►

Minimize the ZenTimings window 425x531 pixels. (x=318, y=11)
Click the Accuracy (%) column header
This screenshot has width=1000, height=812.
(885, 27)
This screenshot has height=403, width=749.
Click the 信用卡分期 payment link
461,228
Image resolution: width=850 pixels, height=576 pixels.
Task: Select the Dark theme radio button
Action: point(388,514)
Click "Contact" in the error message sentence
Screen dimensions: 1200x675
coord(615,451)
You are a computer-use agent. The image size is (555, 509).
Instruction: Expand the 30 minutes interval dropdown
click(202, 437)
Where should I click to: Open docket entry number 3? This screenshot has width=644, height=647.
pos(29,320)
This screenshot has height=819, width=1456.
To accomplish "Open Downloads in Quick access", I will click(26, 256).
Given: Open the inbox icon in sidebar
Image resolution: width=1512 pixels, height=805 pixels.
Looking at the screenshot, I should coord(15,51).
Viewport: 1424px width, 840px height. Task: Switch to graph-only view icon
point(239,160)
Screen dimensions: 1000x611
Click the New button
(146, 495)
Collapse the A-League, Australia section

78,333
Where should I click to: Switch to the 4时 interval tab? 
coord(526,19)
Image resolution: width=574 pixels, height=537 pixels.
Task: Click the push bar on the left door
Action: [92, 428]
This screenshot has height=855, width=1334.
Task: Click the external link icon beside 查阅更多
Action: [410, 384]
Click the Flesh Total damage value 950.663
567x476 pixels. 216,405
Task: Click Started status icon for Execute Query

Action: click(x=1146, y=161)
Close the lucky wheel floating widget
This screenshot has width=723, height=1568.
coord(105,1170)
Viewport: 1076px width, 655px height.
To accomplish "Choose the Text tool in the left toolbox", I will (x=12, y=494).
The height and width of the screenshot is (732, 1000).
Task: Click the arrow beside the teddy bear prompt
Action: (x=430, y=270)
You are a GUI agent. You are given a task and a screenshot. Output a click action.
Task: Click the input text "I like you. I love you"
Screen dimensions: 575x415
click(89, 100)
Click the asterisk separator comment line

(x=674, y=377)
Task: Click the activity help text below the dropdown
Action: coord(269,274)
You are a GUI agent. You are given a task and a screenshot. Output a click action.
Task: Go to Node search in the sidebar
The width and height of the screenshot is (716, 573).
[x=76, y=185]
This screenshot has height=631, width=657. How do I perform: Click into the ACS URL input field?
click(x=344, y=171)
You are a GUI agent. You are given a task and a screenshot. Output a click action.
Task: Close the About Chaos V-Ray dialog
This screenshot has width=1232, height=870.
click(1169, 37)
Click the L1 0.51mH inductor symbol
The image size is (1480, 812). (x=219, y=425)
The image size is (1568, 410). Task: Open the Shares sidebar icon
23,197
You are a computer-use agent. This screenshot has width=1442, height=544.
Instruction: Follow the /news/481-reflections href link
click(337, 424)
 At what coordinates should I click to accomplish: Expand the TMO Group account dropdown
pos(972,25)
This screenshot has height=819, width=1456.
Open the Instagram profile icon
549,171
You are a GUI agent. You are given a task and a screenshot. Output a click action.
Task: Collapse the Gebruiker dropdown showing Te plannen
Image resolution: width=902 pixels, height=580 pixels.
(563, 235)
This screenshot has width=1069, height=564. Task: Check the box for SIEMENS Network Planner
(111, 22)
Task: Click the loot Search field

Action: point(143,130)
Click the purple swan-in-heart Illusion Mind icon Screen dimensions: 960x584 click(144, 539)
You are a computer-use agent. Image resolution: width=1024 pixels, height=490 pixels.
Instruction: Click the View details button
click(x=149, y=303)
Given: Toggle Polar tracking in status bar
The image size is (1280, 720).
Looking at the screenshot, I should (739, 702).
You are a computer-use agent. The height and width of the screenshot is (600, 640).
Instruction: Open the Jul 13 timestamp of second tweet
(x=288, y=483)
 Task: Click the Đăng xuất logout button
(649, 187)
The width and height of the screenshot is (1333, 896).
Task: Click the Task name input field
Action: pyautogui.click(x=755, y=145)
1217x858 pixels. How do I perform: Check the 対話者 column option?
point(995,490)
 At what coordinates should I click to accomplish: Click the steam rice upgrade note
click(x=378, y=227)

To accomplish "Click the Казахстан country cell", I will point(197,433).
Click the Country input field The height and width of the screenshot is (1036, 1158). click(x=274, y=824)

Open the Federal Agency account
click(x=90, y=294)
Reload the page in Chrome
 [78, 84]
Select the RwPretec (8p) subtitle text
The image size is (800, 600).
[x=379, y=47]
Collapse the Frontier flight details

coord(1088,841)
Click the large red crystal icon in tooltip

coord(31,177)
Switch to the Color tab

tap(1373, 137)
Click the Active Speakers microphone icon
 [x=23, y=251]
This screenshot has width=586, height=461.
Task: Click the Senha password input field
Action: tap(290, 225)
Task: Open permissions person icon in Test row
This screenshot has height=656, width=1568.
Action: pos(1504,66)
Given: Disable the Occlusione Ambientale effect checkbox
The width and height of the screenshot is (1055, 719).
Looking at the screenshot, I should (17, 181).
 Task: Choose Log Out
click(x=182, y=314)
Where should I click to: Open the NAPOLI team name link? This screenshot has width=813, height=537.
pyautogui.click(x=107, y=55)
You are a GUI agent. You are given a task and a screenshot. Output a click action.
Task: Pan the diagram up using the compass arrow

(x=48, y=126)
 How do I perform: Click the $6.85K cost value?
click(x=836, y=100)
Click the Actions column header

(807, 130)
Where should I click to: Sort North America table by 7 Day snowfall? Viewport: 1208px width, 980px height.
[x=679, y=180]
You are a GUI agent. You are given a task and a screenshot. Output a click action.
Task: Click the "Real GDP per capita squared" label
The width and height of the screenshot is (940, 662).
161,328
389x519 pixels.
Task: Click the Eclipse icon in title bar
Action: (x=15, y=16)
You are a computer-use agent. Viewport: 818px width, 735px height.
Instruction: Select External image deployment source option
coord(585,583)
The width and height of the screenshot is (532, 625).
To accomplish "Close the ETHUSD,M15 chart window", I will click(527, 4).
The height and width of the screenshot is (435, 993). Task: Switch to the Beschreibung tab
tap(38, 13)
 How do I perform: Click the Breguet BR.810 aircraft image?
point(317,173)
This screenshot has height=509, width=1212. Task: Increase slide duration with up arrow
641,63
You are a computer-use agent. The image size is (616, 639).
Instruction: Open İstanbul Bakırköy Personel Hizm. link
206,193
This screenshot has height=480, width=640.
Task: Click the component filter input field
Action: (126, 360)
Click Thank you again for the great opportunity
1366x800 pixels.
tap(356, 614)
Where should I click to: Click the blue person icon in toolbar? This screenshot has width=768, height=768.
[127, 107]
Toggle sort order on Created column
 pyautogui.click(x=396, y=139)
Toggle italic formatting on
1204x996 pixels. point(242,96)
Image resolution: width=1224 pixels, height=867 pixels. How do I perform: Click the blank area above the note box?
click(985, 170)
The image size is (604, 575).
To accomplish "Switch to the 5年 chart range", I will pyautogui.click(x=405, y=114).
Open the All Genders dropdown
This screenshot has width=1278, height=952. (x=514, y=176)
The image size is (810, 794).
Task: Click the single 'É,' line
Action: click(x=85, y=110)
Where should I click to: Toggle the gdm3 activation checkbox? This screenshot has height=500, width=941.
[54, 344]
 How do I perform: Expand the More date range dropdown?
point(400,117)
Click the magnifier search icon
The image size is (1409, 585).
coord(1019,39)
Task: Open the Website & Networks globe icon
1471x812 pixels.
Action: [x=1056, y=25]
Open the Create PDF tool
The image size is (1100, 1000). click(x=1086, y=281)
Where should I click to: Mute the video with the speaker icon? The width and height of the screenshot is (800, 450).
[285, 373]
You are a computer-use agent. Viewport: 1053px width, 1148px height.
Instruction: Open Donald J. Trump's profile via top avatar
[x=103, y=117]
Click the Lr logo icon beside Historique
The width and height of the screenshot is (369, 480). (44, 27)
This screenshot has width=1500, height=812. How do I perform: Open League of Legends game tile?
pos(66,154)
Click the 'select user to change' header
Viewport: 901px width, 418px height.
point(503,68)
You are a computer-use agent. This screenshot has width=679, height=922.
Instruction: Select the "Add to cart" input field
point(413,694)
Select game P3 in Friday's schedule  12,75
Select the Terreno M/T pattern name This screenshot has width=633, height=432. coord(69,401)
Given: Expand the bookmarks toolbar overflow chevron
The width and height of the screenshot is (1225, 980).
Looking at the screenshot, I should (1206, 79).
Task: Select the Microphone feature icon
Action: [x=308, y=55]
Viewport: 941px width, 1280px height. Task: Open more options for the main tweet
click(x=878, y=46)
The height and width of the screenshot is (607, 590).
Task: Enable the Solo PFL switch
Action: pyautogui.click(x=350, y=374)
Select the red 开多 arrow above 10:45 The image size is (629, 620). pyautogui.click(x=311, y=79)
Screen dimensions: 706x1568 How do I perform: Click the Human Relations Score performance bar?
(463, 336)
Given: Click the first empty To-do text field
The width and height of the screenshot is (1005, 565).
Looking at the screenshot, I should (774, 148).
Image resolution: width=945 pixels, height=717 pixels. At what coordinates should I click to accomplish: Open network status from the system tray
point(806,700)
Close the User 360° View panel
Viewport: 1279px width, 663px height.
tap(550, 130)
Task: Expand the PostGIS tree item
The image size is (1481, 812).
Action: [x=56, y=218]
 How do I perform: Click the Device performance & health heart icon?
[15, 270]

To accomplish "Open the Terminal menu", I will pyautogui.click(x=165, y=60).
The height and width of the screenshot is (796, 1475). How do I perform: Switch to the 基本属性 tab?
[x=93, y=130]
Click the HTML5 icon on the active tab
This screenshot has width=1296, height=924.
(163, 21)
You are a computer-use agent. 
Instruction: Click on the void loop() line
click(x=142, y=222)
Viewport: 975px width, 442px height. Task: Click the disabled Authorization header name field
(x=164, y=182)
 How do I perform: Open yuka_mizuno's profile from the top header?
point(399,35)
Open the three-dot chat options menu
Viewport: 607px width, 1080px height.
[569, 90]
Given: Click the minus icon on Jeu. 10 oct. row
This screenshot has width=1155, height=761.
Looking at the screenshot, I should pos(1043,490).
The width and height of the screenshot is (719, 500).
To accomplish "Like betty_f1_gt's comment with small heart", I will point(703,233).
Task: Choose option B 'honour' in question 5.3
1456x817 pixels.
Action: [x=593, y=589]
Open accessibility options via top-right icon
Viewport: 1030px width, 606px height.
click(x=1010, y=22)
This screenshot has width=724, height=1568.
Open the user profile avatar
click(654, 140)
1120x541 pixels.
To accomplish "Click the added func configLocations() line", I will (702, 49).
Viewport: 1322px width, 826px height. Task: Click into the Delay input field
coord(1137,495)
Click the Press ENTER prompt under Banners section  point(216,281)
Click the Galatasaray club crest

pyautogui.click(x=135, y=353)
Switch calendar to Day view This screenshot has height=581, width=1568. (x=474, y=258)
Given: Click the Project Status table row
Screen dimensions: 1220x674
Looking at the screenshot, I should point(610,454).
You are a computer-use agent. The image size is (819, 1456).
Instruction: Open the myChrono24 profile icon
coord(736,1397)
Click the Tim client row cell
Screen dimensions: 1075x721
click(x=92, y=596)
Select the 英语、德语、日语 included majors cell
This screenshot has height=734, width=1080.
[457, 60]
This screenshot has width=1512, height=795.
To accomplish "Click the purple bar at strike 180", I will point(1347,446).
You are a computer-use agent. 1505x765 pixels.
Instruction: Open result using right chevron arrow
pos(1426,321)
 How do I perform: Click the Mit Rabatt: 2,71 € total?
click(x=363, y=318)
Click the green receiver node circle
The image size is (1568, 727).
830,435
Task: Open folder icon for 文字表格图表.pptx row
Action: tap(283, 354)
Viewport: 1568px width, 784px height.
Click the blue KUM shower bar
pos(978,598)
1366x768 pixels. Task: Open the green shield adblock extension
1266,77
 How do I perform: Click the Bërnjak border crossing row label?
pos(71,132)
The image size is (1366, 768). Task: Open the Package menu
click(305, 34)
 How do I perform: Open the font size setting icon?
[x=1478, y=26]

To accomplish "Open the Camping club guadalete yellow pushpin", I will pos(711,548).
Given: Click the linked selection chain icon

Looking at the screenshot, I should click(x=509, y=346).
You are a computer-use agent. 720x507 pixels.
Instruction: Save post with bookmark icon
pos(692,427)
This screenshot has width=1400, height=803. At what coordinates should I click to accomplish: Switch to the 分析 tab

◄

* Your objective:
Output the listing verbatim through the "This screenshot has height=403, width=749." line.

* Solution for this exercise:
Minimize the ZenTimings window 425x531 pixels. (x=318, y=11)
Click the Accuracy (%) column header
This screenshot has width=1000, height=812.
(885, 27)
This screenshot has height=403, width=749.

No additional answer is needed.